*What the exercise asks*. Would you transcribe exactly the lines from the one containing "The height and width of the screenshot is (558, 943)." to the last line of the data below, both ends included, but none of the pictures?
_____
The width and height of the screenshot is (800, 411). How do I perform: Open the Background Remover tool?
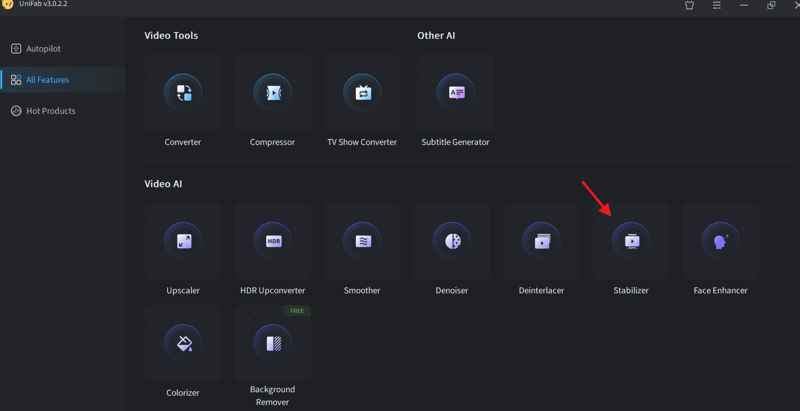coord(273,344)
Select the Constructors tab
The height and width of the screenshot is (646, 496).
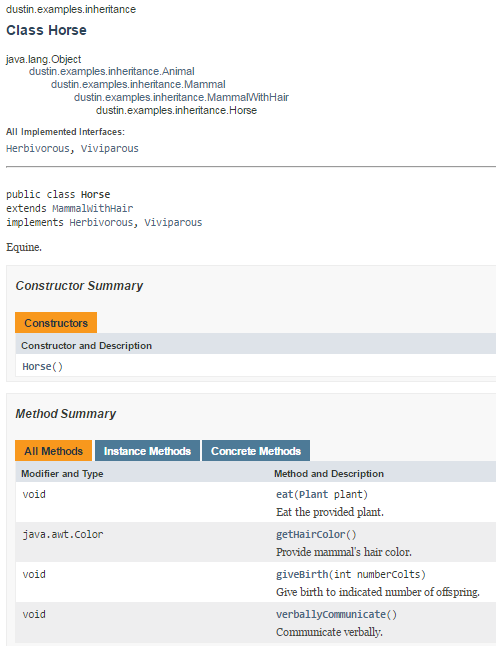click(x=56, y=323)
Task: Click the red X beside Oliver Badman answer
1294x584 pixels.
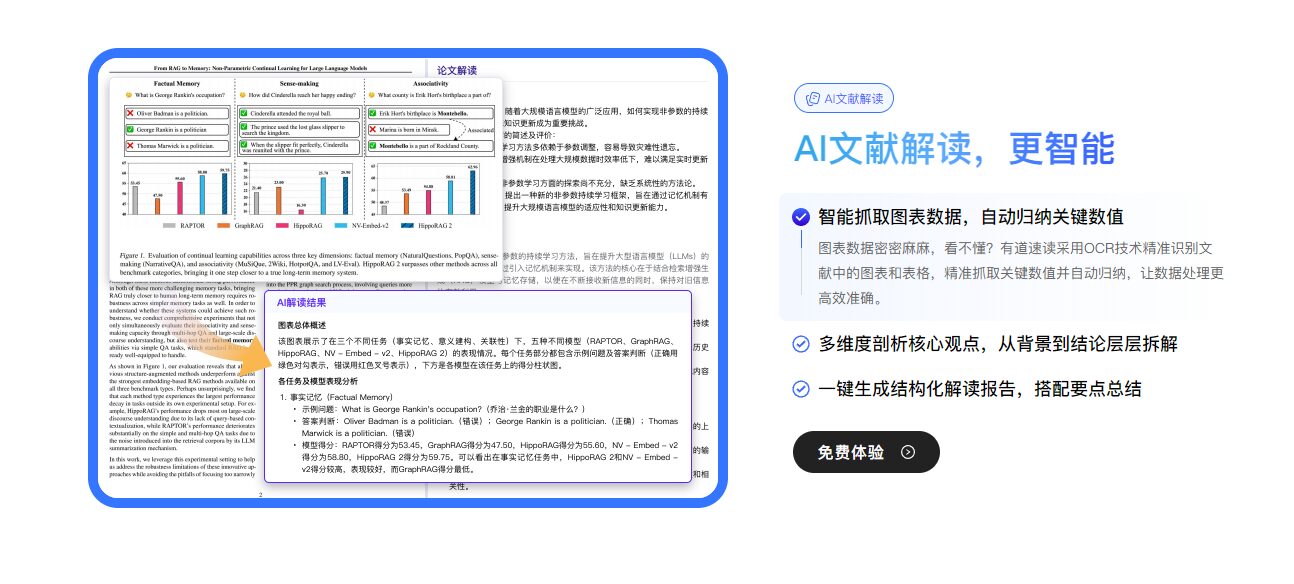Action: (130, 114)
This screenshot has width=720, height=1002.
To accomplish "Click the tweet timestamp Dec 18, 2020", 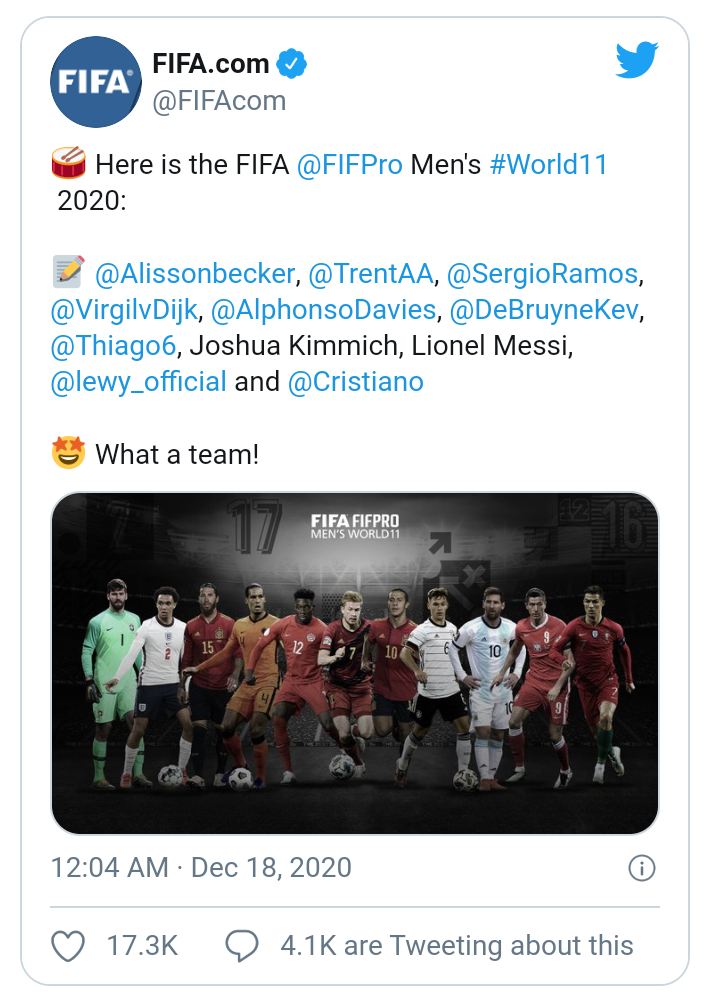I will (x=201, y=867).
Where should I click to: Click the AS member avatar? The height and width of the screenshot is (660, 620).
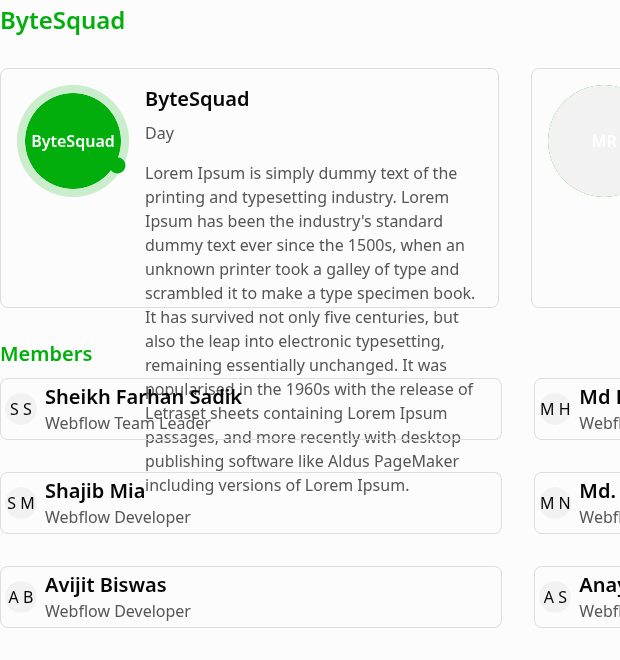pos(555,597)
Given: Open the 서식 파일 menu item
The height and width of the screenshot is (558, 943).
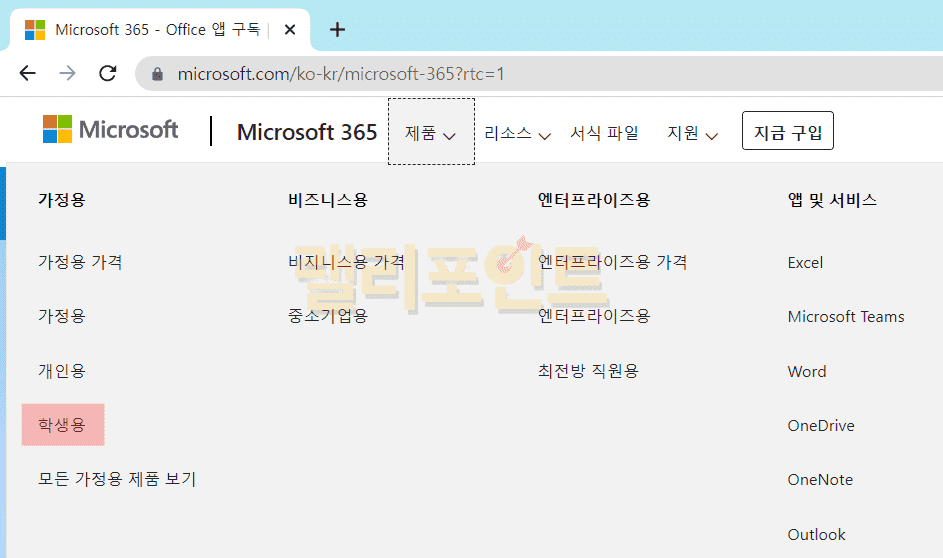Looking at the screenshot, I should [x=604, y=133].
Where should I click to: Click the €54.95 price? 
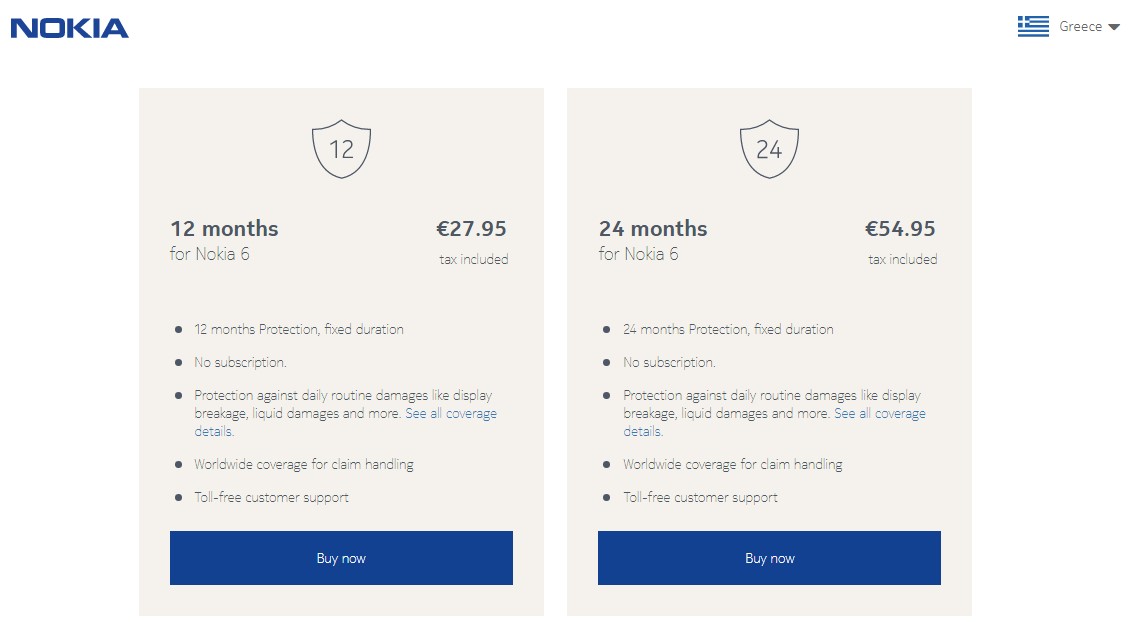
_____
*Solution to the problem*.
The height and width of the screenshot is (558, 943).
Looking at the screenshot, I should [x=604, y=133].
Where should I click to: Click the €54.95 price? 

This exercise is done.